- American theatrical release poster
- Directed by: Peter Hall
- Written by: Andrea Newman Edna O'Brien
- Produced by: Julian Blaustein
- Starring: Rod Steiger Claire Bloom Judy Geeson
- Cinematography: Walter Lassally
- Edited by: Alan Osbiston
- Music by: Francis Lai
- Production company: Julian Blaustein Productions
- Distributed by: The Rank Organisation Universal Pictures (US)
- Release date: 2 July 1969;
- Running time: 92 minutes
- Country: United Kingdom
- Language: English
- Budget: $1.5 million

= 3 into 2 Won't Go =

1969 British film by Peter Hall

3 into 2 Won't Go ( Three into Two Won't Go) is a 1969 British drama film directed by Peter Hall, and starring Rod Steiger, Claire Bloom, and Judy Geeson. It premiered at the 19th Berlin International Film Festival.

SOURCE DATA:
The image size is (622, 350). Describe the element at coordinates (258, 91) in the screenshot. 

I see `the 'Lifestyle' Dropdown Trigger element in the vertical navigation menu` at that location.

SET TASKS:
[a] Summarize the text about the film 3 into 2 Won't Go in two sentences.
[b] From the text about the film 3 into 2 Won't Go, extract the passage from "- Release date: 2" up to and including "International Film Festival." word for word.

ANSWERS BELOW:
[a] 3 into 2 Won't Go is a 1969 British drama film directed by Peter Hall and starring Rod Steiger, Claire Bloom, and Judy Geeson. It premiered at the 19th Berlin International Film Festival, runs 92 minutes, and had a budget of $1.5 million.

[b]
- Release date: 2 July 1969;
- Running time: 92 minutes
- Country: United Kingdom
- Language: English
- Budget: $1.5 million

= 3 into 2 Won't Go =

1969 British film by Peter Hall

3 into 2 Won't Go ( Three into Two Won't Go) is a 1969 British drama film directed by Peter Hall, and starring Rod Steiger, Claire Bloom, and Judy Geeson. It premiered at the 19th Berlin International Film Festival.